* EXERCISE
In the copy you make, include no pictures, and transcribe every record exactly.

* DATASET RECORDS
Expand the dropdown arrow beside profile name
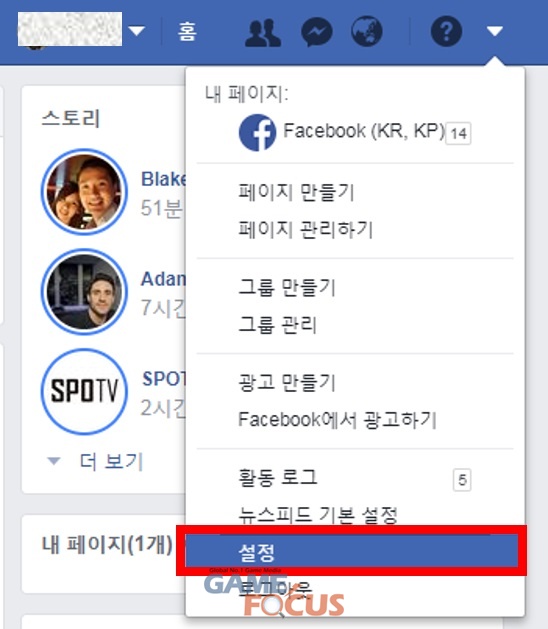548x629 pixels. coord(137,31)
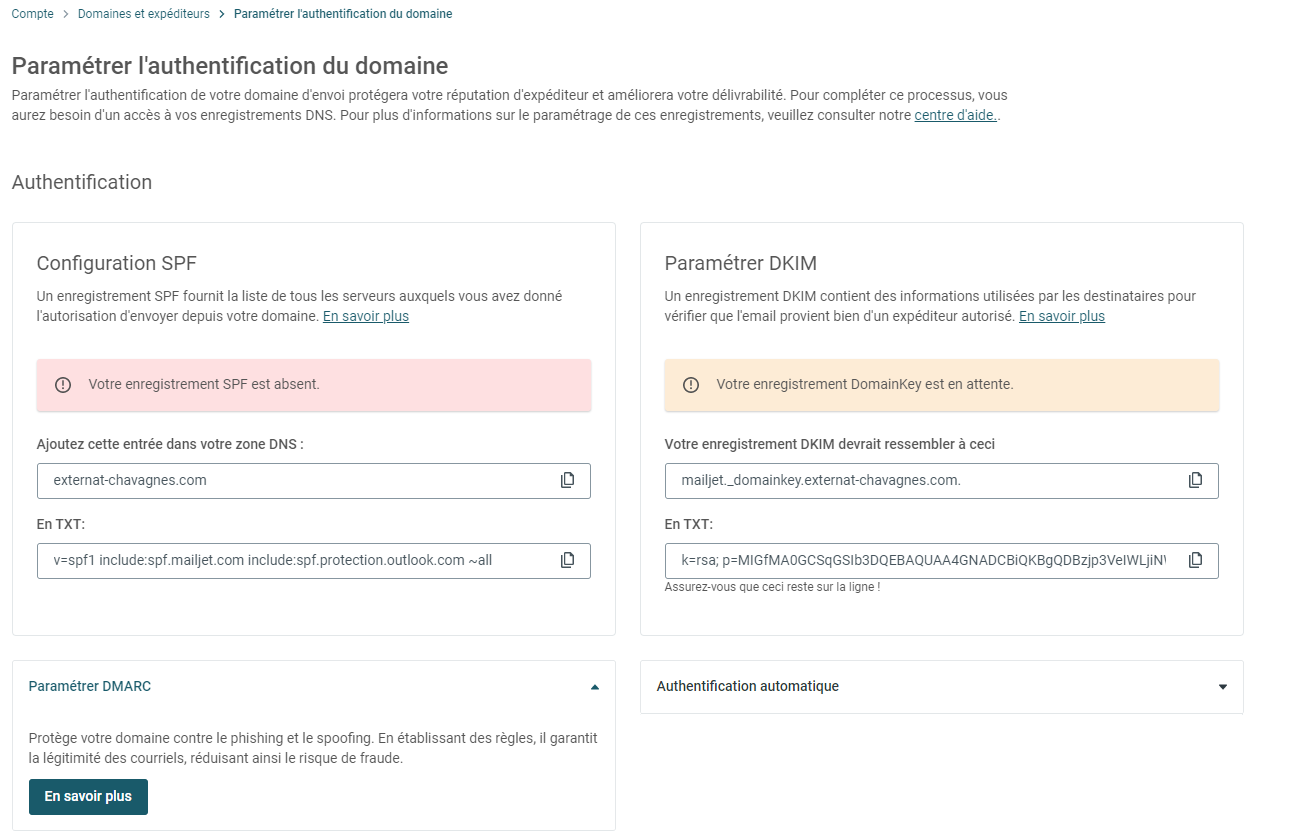This screenshot has height=831, width=1291.
Task: Click En savoir plus link under SPF
Action: click(366, 316)
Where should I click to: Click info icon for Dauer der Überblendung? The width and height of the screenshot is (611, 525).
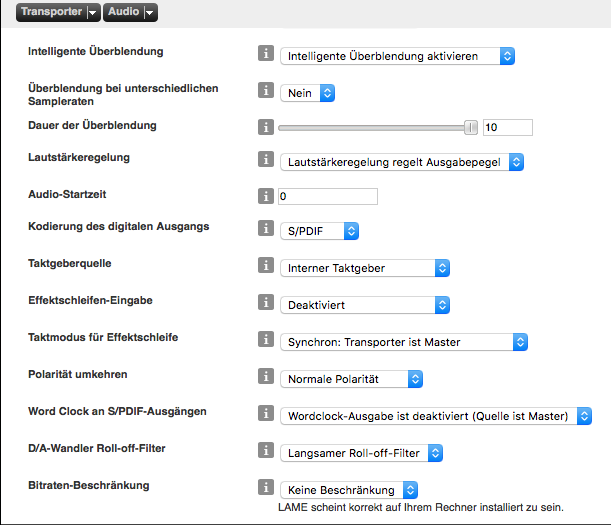point(266,127)

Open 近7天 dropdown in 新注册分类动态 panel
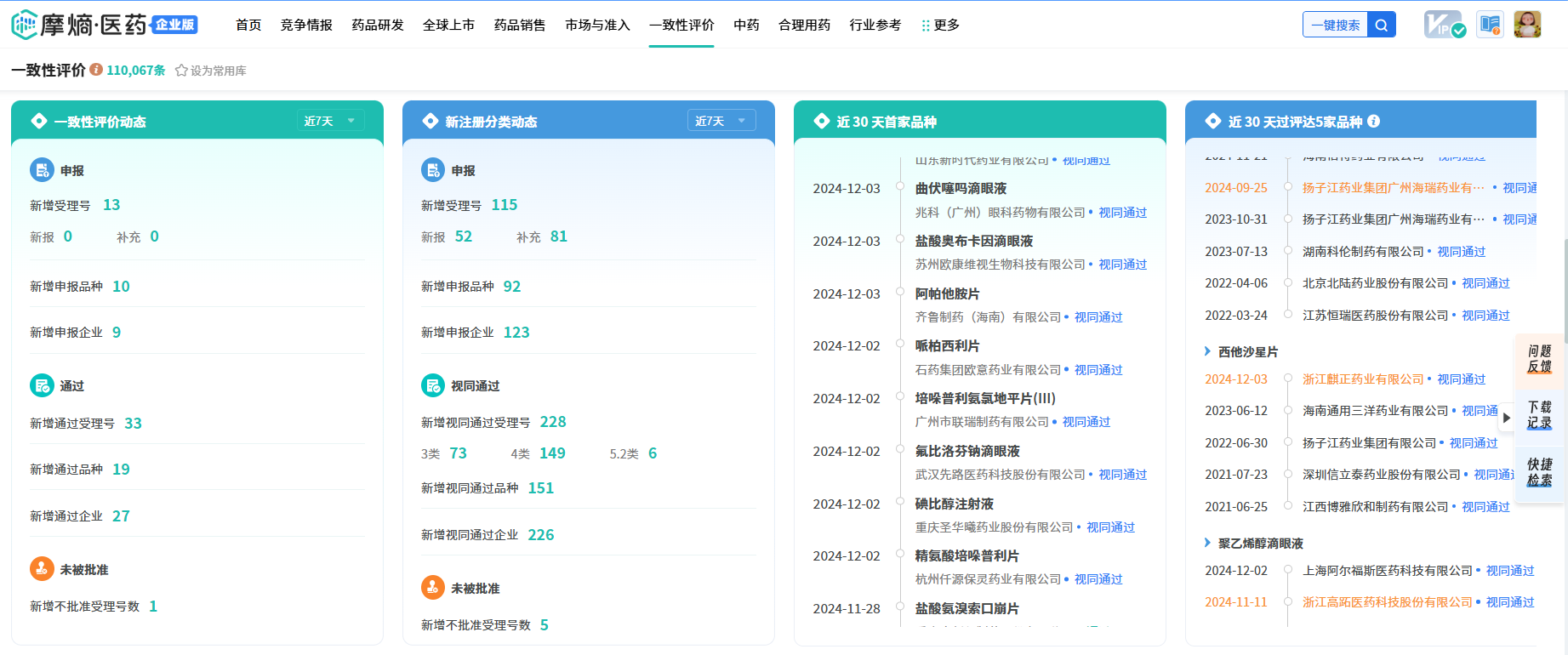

* WRITTEN ANSWER
Expand the dropdown arrow beside profile name
548x629 pixels. coord(137,31)
This screenshot has height=831, width=1291.
Task: Click En savoir plus link under SPF
Action: click(366, 316)
Where should I click to: Click info icon for Dauer der Überblendung? The width and height of the screenshot is (611, 525).
point(266,127)

Open 近7天 dropdown in 新注册分类动态 panel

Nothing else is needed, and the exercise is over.